The Universe that we see today is very lumpy. There are planets, stars, galaxies, and clusters of galaxies. Yet when we look at the afterglow from the Big Bang, we see an incredibly smooth glow across the sky. So how did the matter in the Universe get to be so lumpy after starting out so smooth?

Astronomers generally agree that gravity shaped the evolution of the lumps we see in the Universe today. The force of gravity between different chunks of matter caused the chunks to pull together into one body, and then that body pulled in more material, similar to a snowball rolling downhill, picking up more snow as it goes.

But each snowball must have a beginning – a small "seed" around which the other material will gather. Observations of the cosmic microwave background (CMB) – which is as close as we can get to seeing the Universe near its beginning – show that it has a temperature that is very close to uniform. The temperature of the CMB is a tracer of where matter was in the very early Universe.
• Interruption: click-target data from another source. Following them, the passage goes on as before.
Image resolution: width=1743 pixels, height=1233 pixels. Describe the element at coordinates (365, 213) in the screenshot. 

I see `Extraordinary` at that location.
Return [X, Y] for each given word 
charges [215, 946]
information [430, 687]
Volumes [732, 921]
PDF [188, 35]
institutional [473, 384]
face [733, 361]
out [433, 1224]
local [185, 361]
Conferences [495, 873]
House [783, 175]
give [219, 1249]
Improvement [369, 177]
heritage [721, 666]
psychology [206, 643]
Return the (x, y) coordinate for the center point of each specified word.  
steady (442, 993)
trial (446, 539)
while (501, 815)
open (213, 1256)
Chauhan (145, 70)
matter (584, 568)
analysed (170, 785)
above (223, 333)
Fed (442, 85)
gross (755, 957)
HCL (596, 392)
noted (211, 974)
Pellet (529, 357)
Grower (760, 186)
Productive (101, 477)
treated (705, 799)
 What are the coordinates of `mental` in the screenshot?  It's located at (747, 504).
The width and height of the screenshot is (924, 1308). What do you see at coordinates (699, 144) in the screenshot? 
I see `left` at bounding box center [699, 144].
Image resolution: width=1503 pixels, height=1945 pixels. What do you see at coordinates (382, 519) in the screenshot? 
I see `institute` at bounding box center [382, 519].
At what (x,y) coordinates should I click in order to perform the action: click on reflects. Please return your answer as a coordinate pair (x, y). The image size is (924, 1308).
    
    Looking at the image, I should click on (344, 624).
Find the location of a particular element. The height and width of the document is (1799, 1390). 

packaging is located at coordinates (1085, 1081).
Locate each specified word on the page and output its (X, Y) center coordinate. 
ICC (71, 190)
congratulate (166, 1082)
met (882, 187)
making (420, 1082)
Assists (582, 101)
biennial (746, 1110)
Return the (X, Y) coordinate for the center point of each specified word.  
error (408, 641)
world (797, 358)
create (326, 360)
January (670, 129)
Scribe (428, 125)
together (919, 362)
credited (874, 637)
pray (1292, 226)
If the temperature was completely uniform, there would be no seeds for gravitational collapse – no way to form the lumps we see today.

Upon closer examination of small areas of the CMB, very small fluctuations are seen. Though these fluctuations are only at the part-per-million level, they are enough to produce variations in density, and thus determine where matter is more likely to coalesce due to gravity, eventually producing larger and larger lumps of matter. These slight variations were first discovered by NASA's Cosmic Background Explorer (COBE) satellite in 1992, and studied in more detail by the Wilkinson Microwave Anisotropy Probe (WMAP).

Cosmic Microwave Background
The variations in the cosmic microwave background as seen by the COBE (top) and WMAP (bottom) missions. COBE was the first mission to see the small variations in temperature from one region to another in the CMB. WMAP later made more-detailed observations of these temperature variations.

One of the more interesting observations in cosmology is that while the matter contained in the Universe is indeed "lumpy," those lumps are evenly distributed – "homogenous and isotropic," speaking in scientific terms – within the Universe, on a large scale. This is known as the cosmological principle: the fact that no matter where the observer is located in space, the properties of the Universe will appear to be the same, as long as you're looking at the Universe at a sufficiently large scale. The average temperature and distribution of galaxies on one side of the Universe will be the same as on the opposite side, even though the two sides have been moving apart since the beginning of time.